Writers Guild, Directors Guild, and various professional groups offer regular screenings of new releases to members; thus, membership fees paid by the taxpayer may already cover at least some of these “necessary” expenses. Members of the American Film Institute (AFI) and various other organizations receive free passes to the cinemas. Thus, it cannot be assumed that all tickets represent an actual cash outlay.

Appearance and Image

Taxpayers in the entertainment industry sometimes incur unusually high expenses to maintain an image. These expenses are frequently related to the individual’s appearance in the form of clothing, make-up, and physical fitness. Other expenses in this area include bodyguards and limousines. These are generally found to be personal expenses as the inherently personal nature of the expense and the personal benefit far outweigh any potential business benefit.

No deduction is allowed for wardrobe, general make-up, or hair styles for auditions, job interviews, or “to maintain an image.”

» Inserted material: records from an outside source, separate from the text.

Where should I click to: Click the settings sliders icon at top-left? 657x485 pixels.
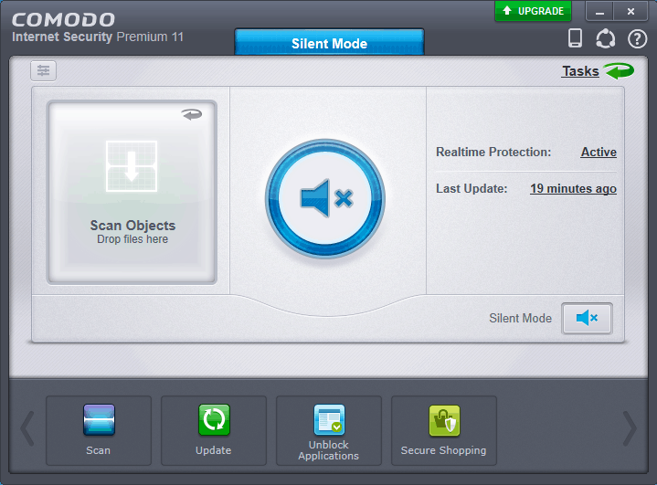click(x=43, y=70)
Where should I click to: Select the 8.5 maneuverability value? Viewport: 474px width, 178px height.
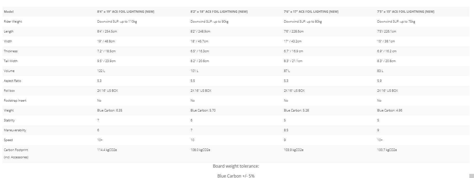coord(286,130)
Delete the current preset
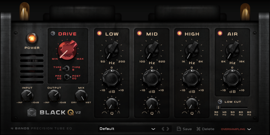The height and width of the screenshot is (135, 270). pyautogui.click(x=205, y=129)
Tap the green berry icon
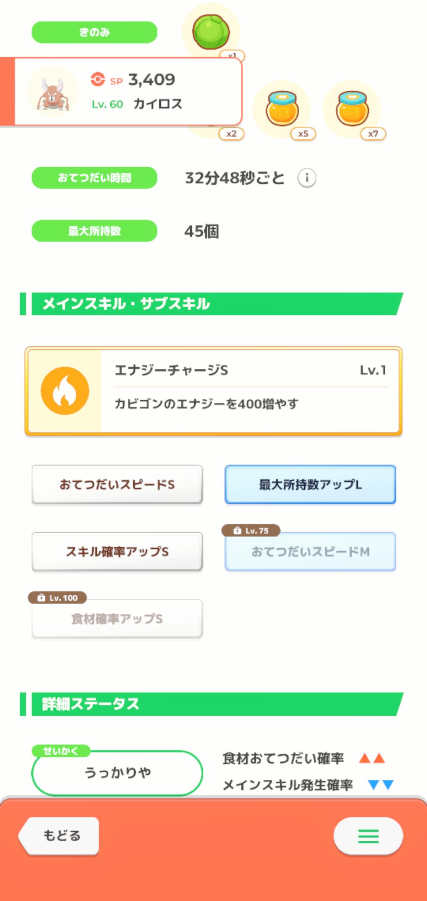This screenshot has width=427, height=901. point(211,32)
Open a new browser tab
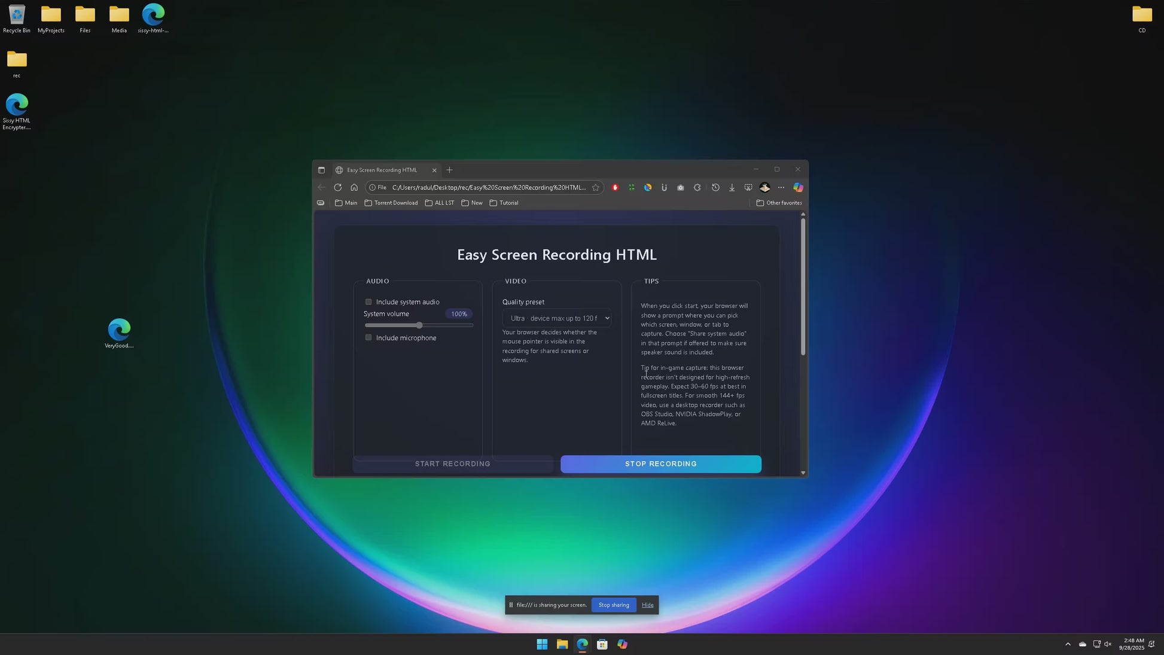Image resolution: width=1164 pixels, height=655 pixels. point(450,170)
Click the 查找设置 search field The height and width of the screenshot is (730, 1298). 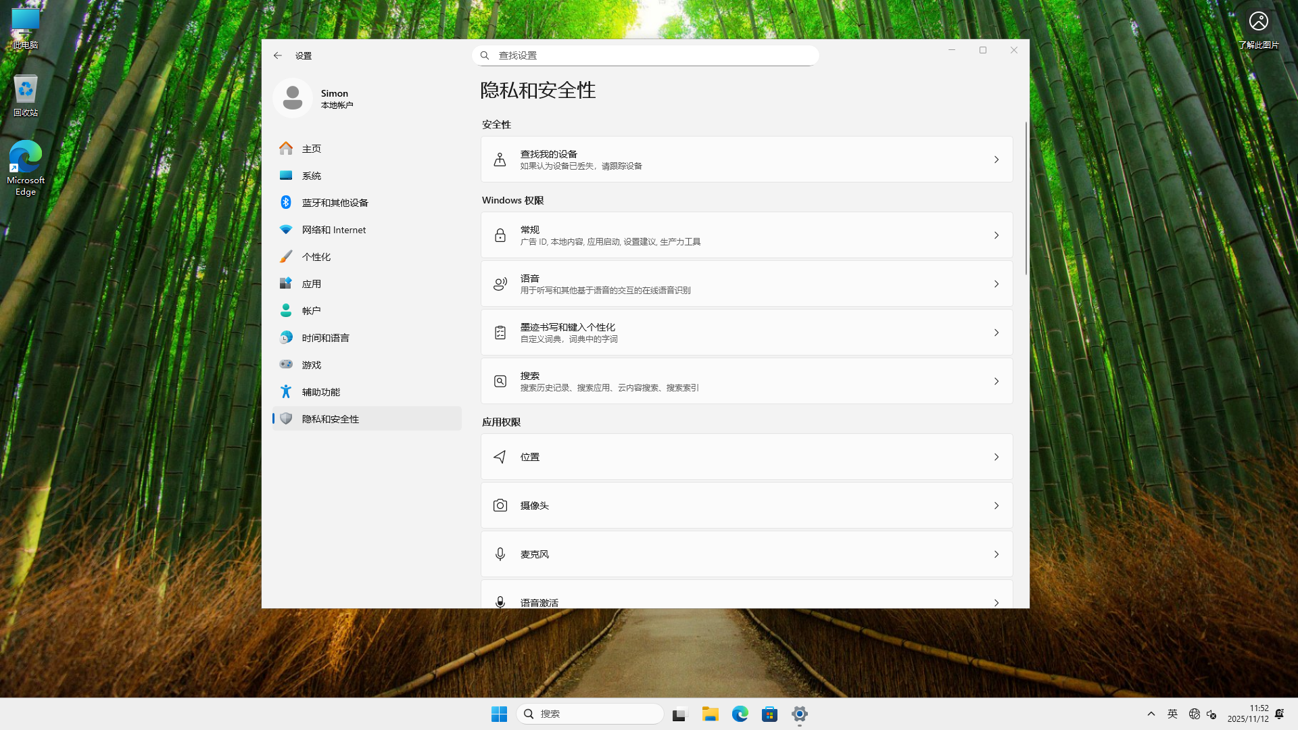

To deduct clothes as a business expense, the following three requirements must be met: (1) the clothes must be required by the employer, (2) the clothes must not be suitable for general or personal wear, and (3) the clothes must not be worn for general or personal wear.

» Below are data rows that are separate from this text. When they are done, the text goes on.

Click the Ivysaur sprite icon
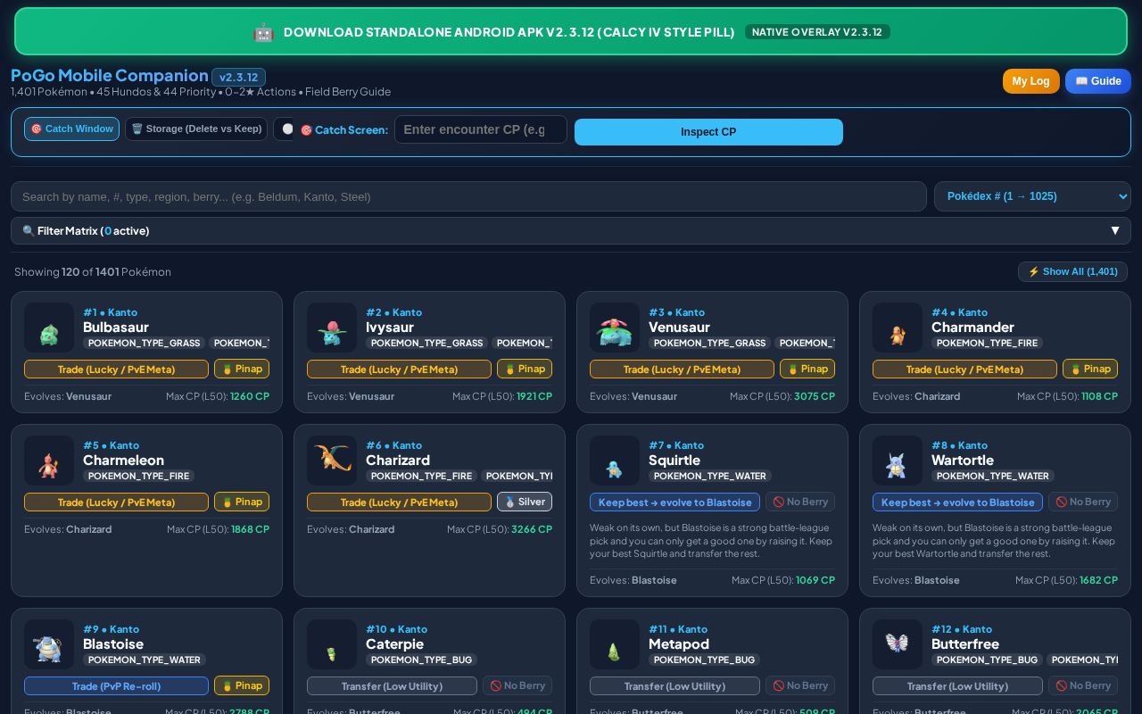The height and width of the screenshot is (714, 1142). pyautogui.click(x=332, y=328)
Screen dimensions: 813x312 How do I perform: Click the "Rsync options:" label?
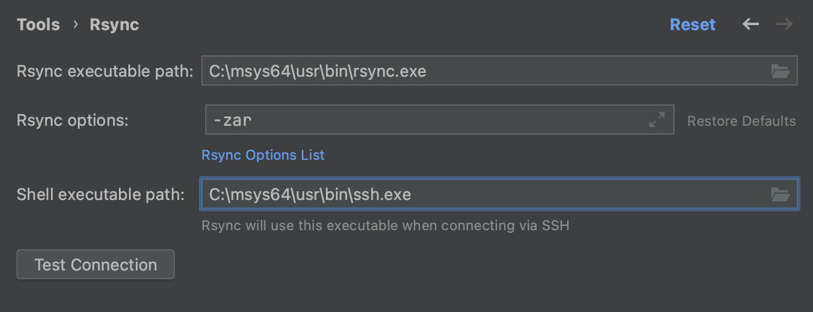[x=72, y=120]
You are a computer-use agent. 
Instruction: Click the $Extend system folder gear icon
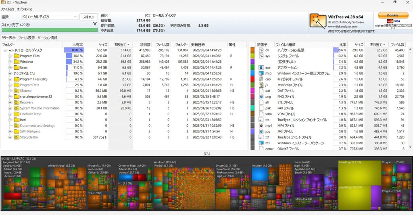(17, 91)
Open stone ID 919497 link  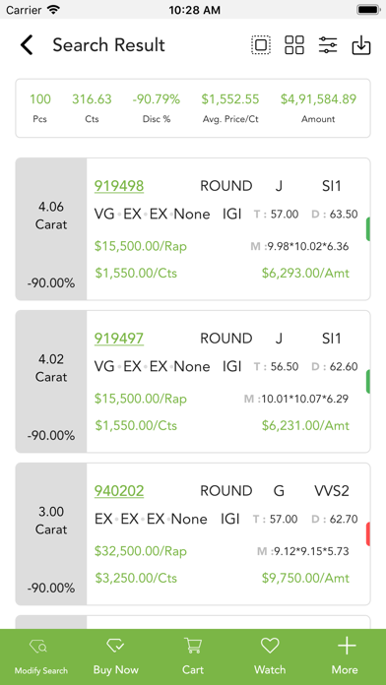119,339
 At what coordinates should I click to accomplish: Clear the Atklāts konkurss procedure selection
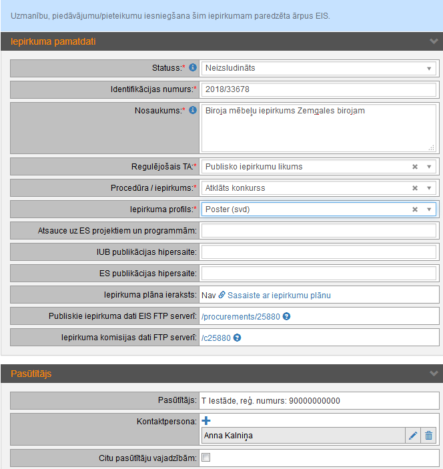414,188
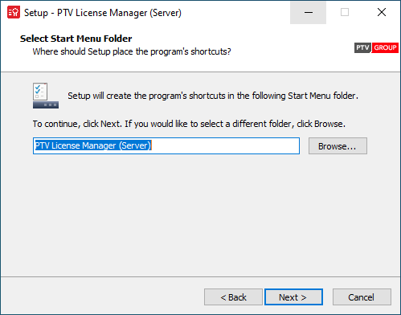401x315 pixels.
Task: Open the Browse folder dialog
Action: pyautogui.click(x=338, y=146)
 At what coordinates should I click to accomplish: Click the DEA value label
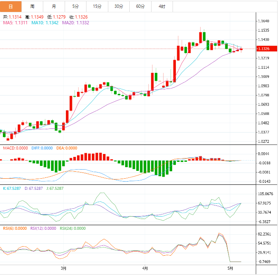66,148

When the production companies do not provide or pay for the wardrobe; expenses for costumes and “period” clothing are generally deductible. However, most union contracts provide for compensation to be given performers who require special wear. The taxpayer must prove that his or her contract did not include such reimbursement for the expense to be allowable.


The studio usually provides make-up for performances. Stage make-up that the taxpayer buys for an audition or a live theatrical performance may be deductible, if it is not a general over-the- counter product.

Physical Fitness

Deductions for general physical fitness are not allowable. Usually, if physical fitness is required for a specific job, the studio will be responsible for the cost (by either paying it directly or indirectly by reimbursement/allowance). If the taxpayer was employed in a capacity that required physical conditioning, allow expenses for the duration of employment if no reimbursement or compensation was available.


Physical security is also too personal an item to be deducted, unless there is a clear business purpose, e.g., controlling crowds or paparazzi at an event when that service is not provided by the venue or a producer.